Did it ask me to return here every evening? At least I thought so. I really didn’t want to climb up and down the volcano that often. And even if I technically could breathe my water through my skin, I really wanted to breathe some air from time to time.

Up here though, with all the noxious smoke, I didn’t dare if I had the choice.

So I answered the question with a new scene of the elementals leaving the crater and descending the mountain, following the little scalamander into the foothills.

That seemed to confuse Vigil at first. Once it got the intent though, it perked up in apparent excitement, repeating my scene in 5 separate tableaus simultaneously.

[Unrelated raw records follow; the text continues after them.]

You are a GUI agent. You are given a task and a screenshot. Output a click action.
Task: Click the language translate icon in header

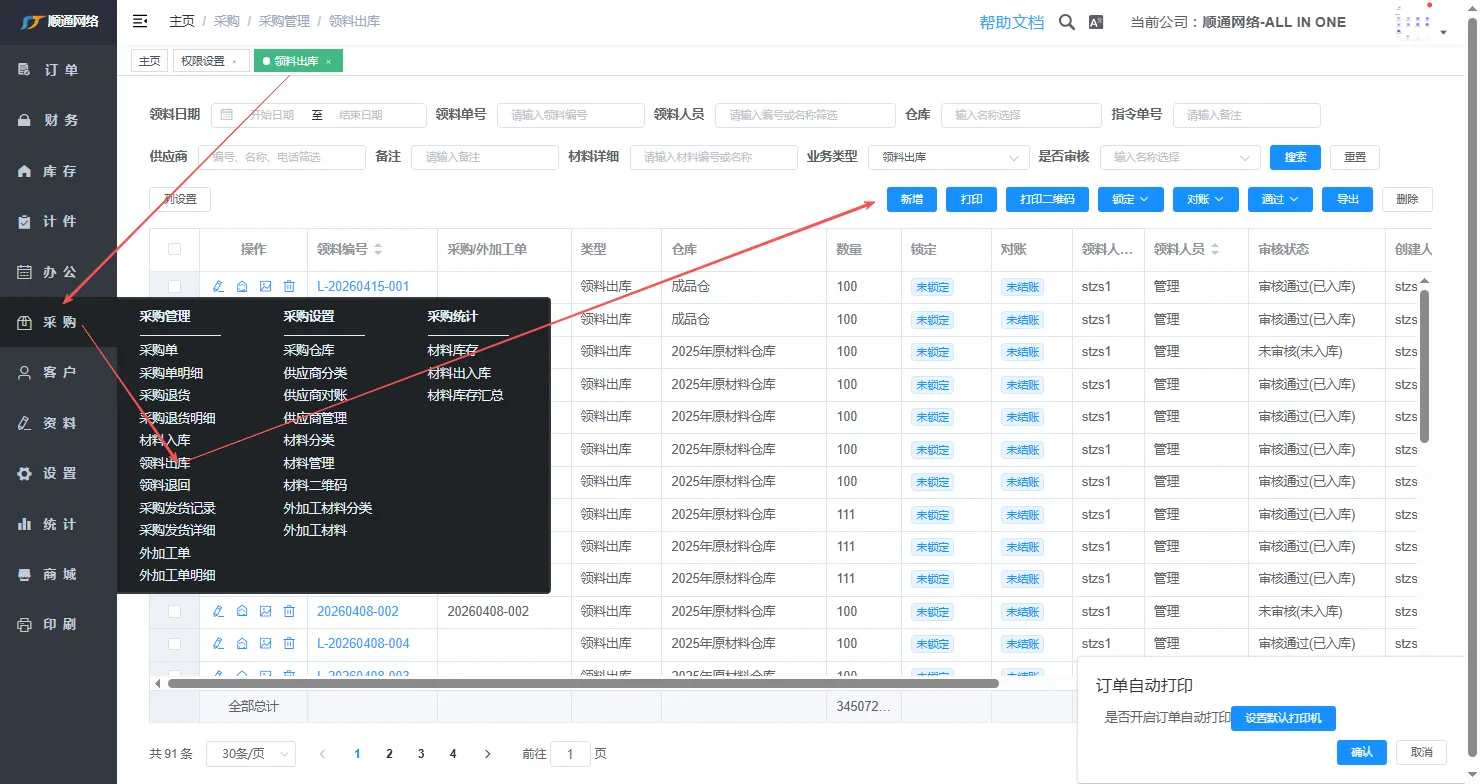(x=1096, y=22)
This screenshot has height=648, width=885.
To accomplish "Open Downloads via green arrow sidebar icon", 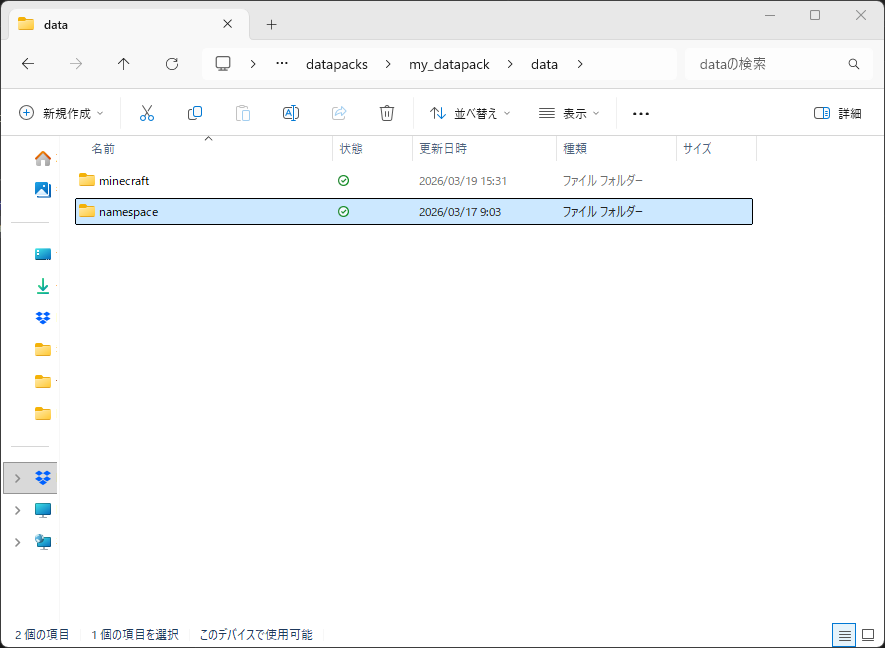I will coord(41,285).
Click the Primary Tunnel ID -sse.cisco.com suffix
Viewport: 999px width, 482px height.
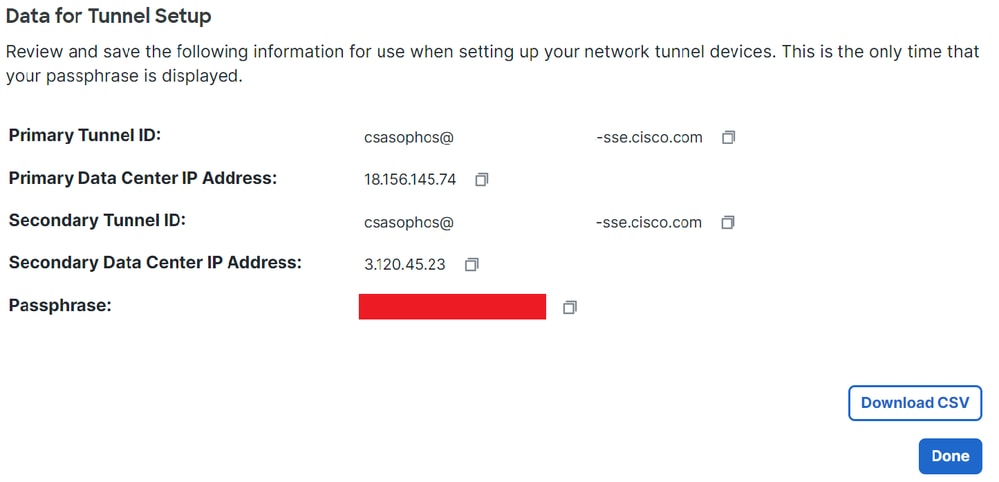649,138
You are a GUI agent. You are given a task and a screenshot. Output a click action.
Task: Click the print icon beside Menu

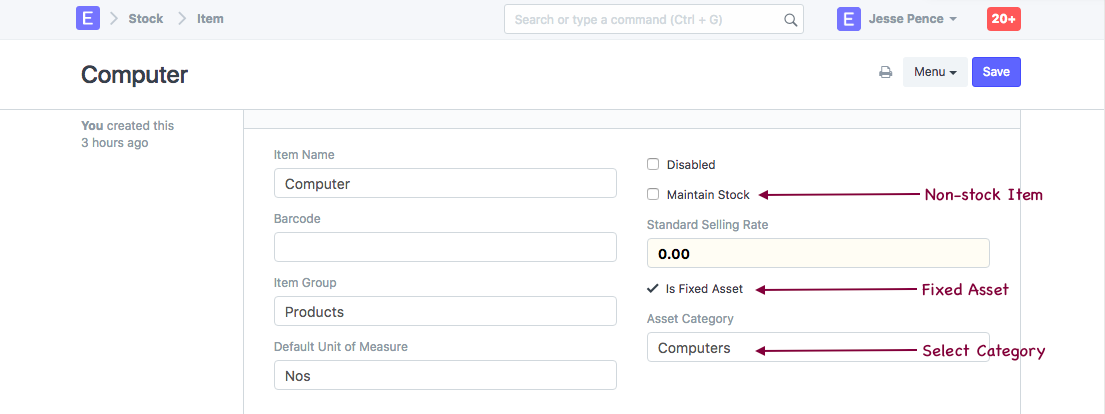[885, 72]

I guess that meant yes?

As I carefully made my way down the mountain in the dark, I replayed the whole encounter in my mind. As far as communication went that went far better than I ever dared to hope. If I just omitted the first attempt, that would make a wonderful proof of my genius for future retellings of my life.

‘Mighty Water Mage and Diplomat extraordinaire!’

That sounded about right. Right? I’d really need a proper name though. Something derived from wisdom or intelligence. Athena or Sofia or something. That would be so awesome.

Well, I’d just had to make one up when I was able to tell the story for the first time. Whenever that would be… and whoever I would be by then.

In the end, we had agreed that I would return two nights later. Vigil apparently wanted to discuss with Trigger and Dancer if they wanted to follow me as well or not. And I wanted a chance to eat my fill and sleep in peace, which I hardly could do up there at the summit of an active volcano. I was lucky enough that the treeline wasn’t all the way down at its foot. So going up and down didn’t quite take forever.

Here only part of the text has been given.